* _Word and item position data_:
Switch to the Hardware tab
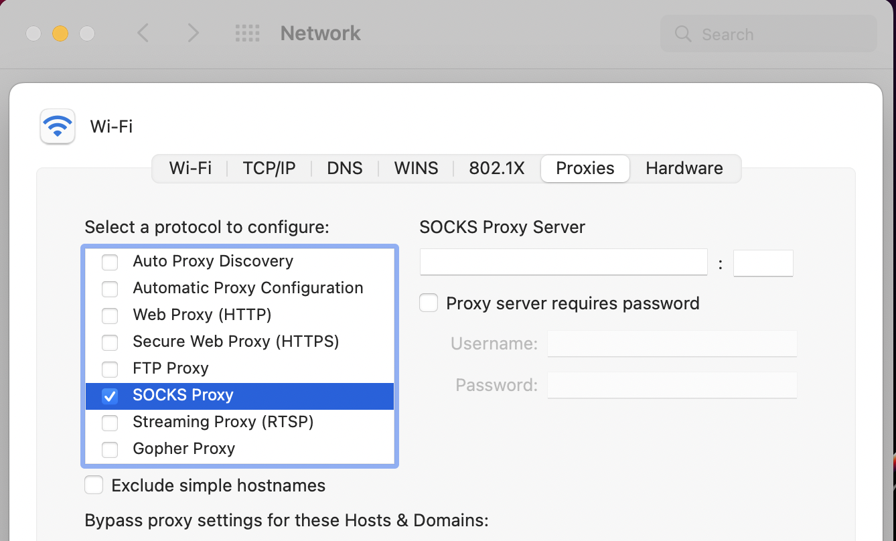 [684, 168]
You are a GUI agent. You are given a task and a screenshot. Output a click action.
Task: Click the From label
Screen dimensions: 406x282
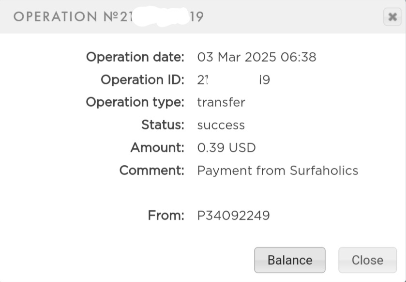point(166,216)
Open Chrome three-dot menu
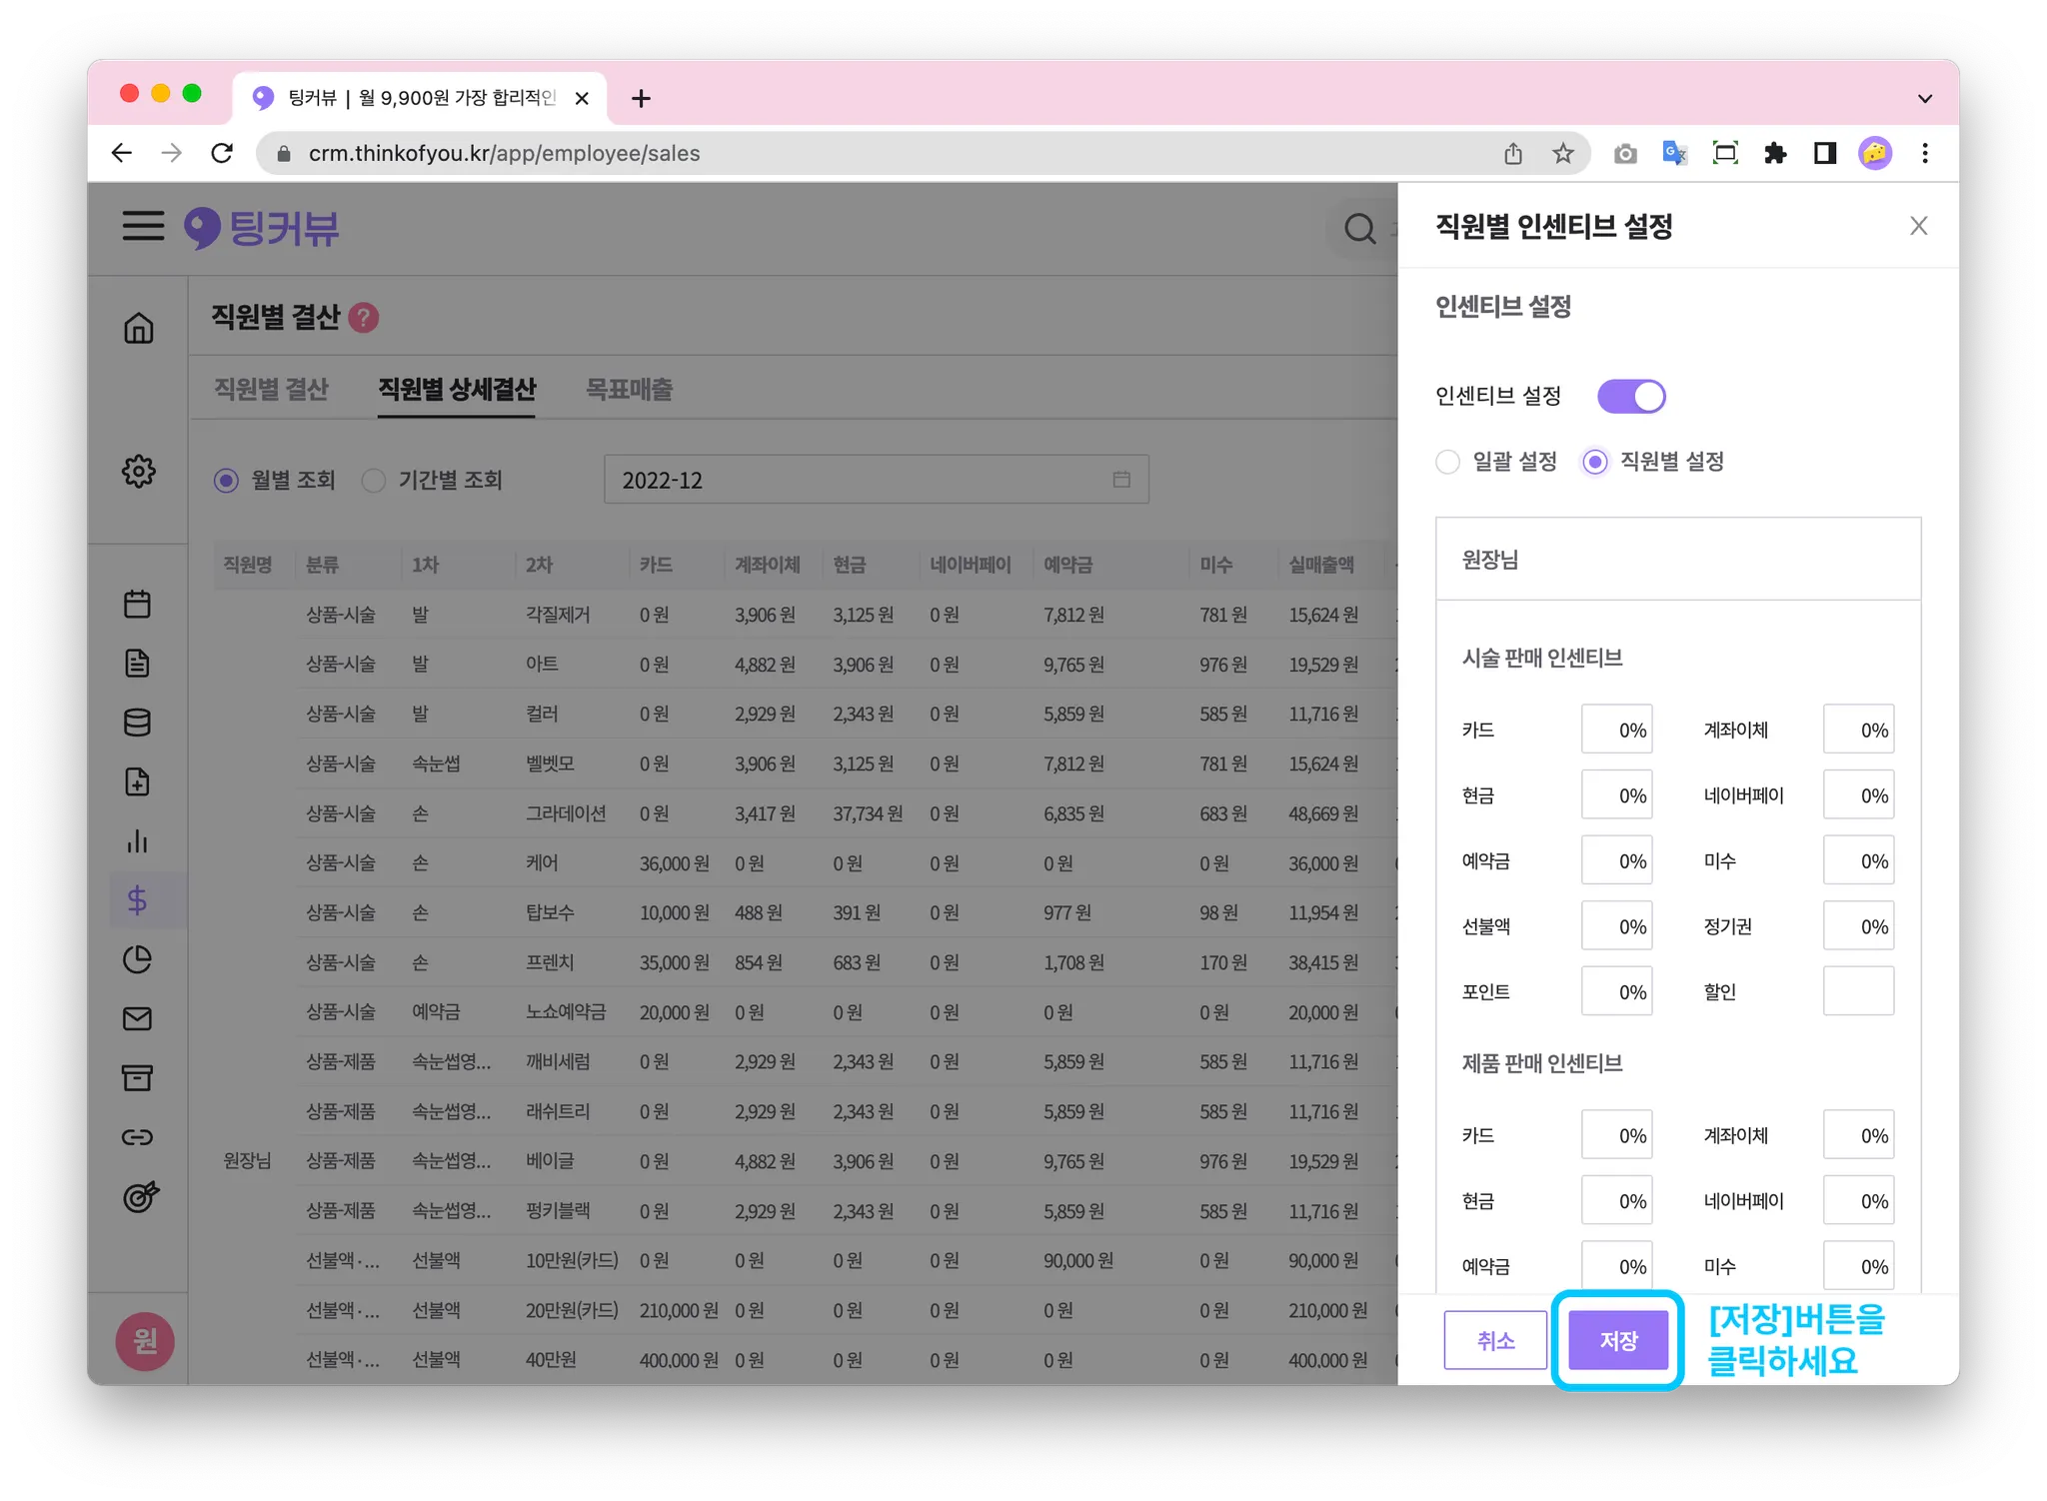This screenshot has width=2047, height=1501. coord(1924,153)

* _Task statement_: Rewrite every line of the records, changing "Hardware" to "Display" and keeping the rest as it is. Omit the pictures from your answer.

* _Problem solution_:
Switch to the Display tab
 [684, 168]
You are a GUI agent. You are given a task and a screenshot. Output a click action.
Task: Click the From label
Screen dimensions: 406x282
point(166,216)
Open Chrome three-dot menu
This screenshot has width=2047, height=1501. coord(1924,153)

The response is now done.